What is the "Login As" Design Pattern or Feature?
If one is authorized, they can impersonate (login as) another user without providing a password. I believe it should be in every application as it helps a lot in investigating production issues.
Why do we use this?
In many situations (mostly for debugging purposes), we want to login as another user to see what that user is seeing or facing. This helps us in understanding the problem quickly and fixing it. If it is working at your end, it would not be an application issue but user environment or local settings issues.
Where do we need this?
Almost in every application wherever we've some authentication mechanism, we may need to investigate production issues.
Is this not dangerous?
Yes it can be. Therefore careful development & proper logging of actions should be done. Sensitive Actions can be restricted when the user is in "Login As" mode. Normally read actions should be allowed but if write actions need to be allowed, detail of actual user should be saved too.
Assumption
We have a service which provides the following functions for user management.

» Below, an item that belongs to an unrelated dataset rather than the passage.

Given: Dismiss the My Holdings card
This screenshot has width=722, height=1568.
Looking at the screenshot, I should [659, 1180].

- AuthenticateUser(Login,Password): Takes Login & Password and returns User Object is user is valid
- GetUser(ID) : Takes User ID & returns User Object
How do we do this in (Session based) Web Applications ?
Note
Although the sample code is showing C# syntax but the concept is independent of language or development framework.
Normally we use Session in web applications to manage state between multiple requests. We keep something in session when the user is authenticated and use that information later to check on authorized pages if the user has been authenticated or not. For example, a user is authenticated and we stored the following information. Here userObj is User Object which we got from AuthenticateUser Method
- var userObj = service.AuthenticateUser(Login,Password);
- String login = userObj.Login;
- Boolean canLoginAs = userObj.CanLoginAs;
-
-
-
- Session["ID"] = userObj.ID;
- Session["Login"] = login;
- Session["CanAsLogin"] = canLoginAs;
In the above code, we have stored information whether a user can use Login As feature or not. This permission came in User Object.

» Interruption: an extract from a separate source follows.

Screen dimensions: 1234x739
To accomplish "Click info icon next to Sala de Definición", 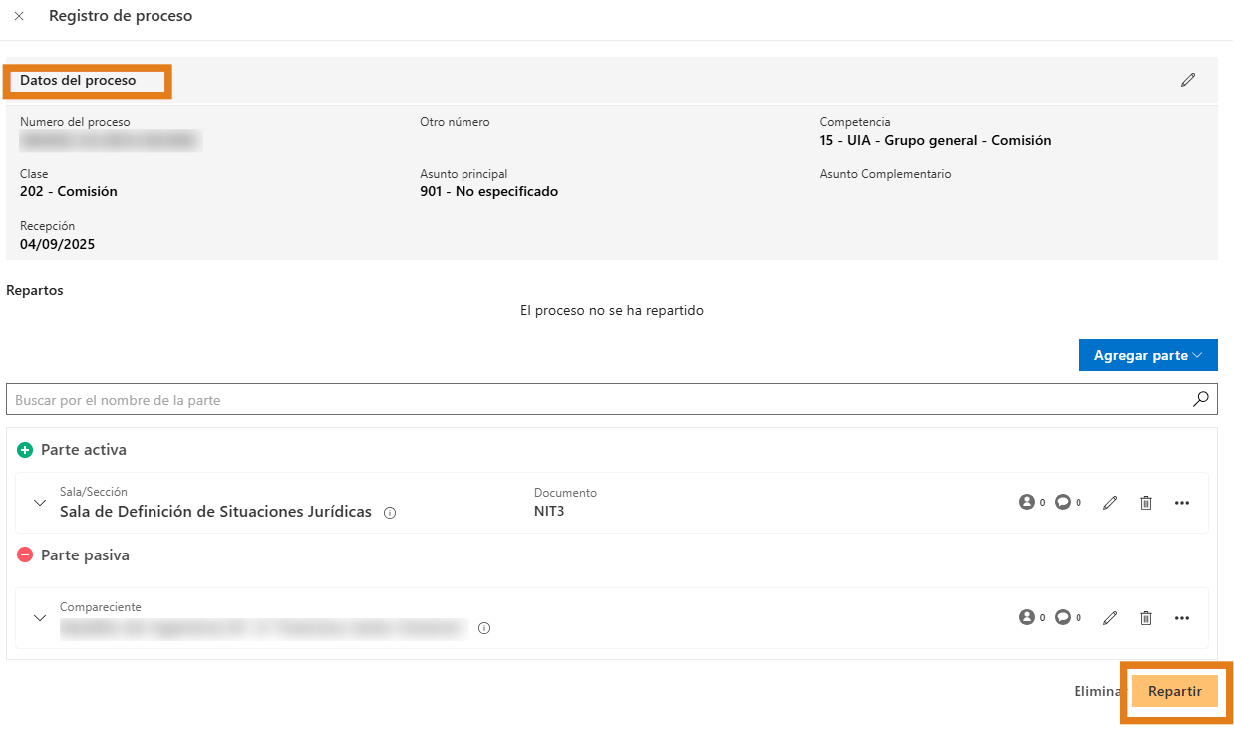I will point(390,513).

We can use Session ["CanAsLogin"] to decide if the current user is authorized to use "Login As" feature or not. Based on this flag, we can enable Login As Panel. Login Panel is like Login screen but without password and takes User ID (You may change it according to your authentication system). Let's suppose we want to LoginAs with ID=150. We'll provide input and click on "Login As" button. On the server side, we'll make a call to GetUser() function and will get User Object. Here is an updated version of the above code.
- var userObj = null;
- if (NormalLogin == true) {
- userObj = service.AuthenticateUser(Login, Password);
- } else if (LoggedInAsFeature == true)
- {
- userObj = service.GetUser(user_provided_input);
- }
- String login = userObj.Login;
- Boolean canLoginAs = userObj.CanLoginAs;
- if (LoggedInAsFeature == true)
- {
- Session["IsLoginAs"] = true;
- Session["OldID"] = Session["ID"];
- login = login + "_" + Session["Login"];
- canLoginAs = false;
- }
- Session["ID"] = userObj.ID;
- Session["Login"] = login;
- Session["CanAsLogin"] = canLoginAs;
Note that we've introduced two new data members in session to track original user information. Also, on the front end, we'll show "Login Back" option instead of "Login As". Now we are fully logged in with ID=150. We would be using Session["Login"] in our transactions to log who is creating of modifying a record. Anyone later can see from the logs who was an actual user & which was a "Login As" user.
Login Back Feature?
Here is sample code to explain all the above cases. It is not optimized or final code. This is just to give you an idea of the concept. Change or optimize according to your need.
- var userObj = null;
- if (NormalLogin == true) {
- userObj = service.AuthenticateUser(Login, Password);
- } else if (LoggedInAsFeature == true) {
- userObj = service.GetUser(user_provided_input);
- } else if (LoggedBackAsFeature == true) {
- int id = Session["OldID"];
- userObj = service.GetUser(id);
- }
- String login = userObj.Login;
- Boolean canLoginAs = userObj.CanLoginAs;
- if (LoggedInAsFeature == true)
- {
- Session["IsLoginAs"] = true;
- Session["OldID"] = Session["ID"];
- login = login + "_" + Session["Login"];
- canLoginAs = false;
- } else if (LoggedBackAsFeature == true)
- {
- Session["IsLoginAs"] = false;
- Session["OldID"] = null;
- }
- Session["ID"] = userObj.ID;
- Session["Login"] = login;
- Session["CanAsLogin"] = canLoginAs;
Summary
"Login As" allows you to do this investigation on your machine. Very small changes are required in the application but these should be done carefully and proper logging should be maintained.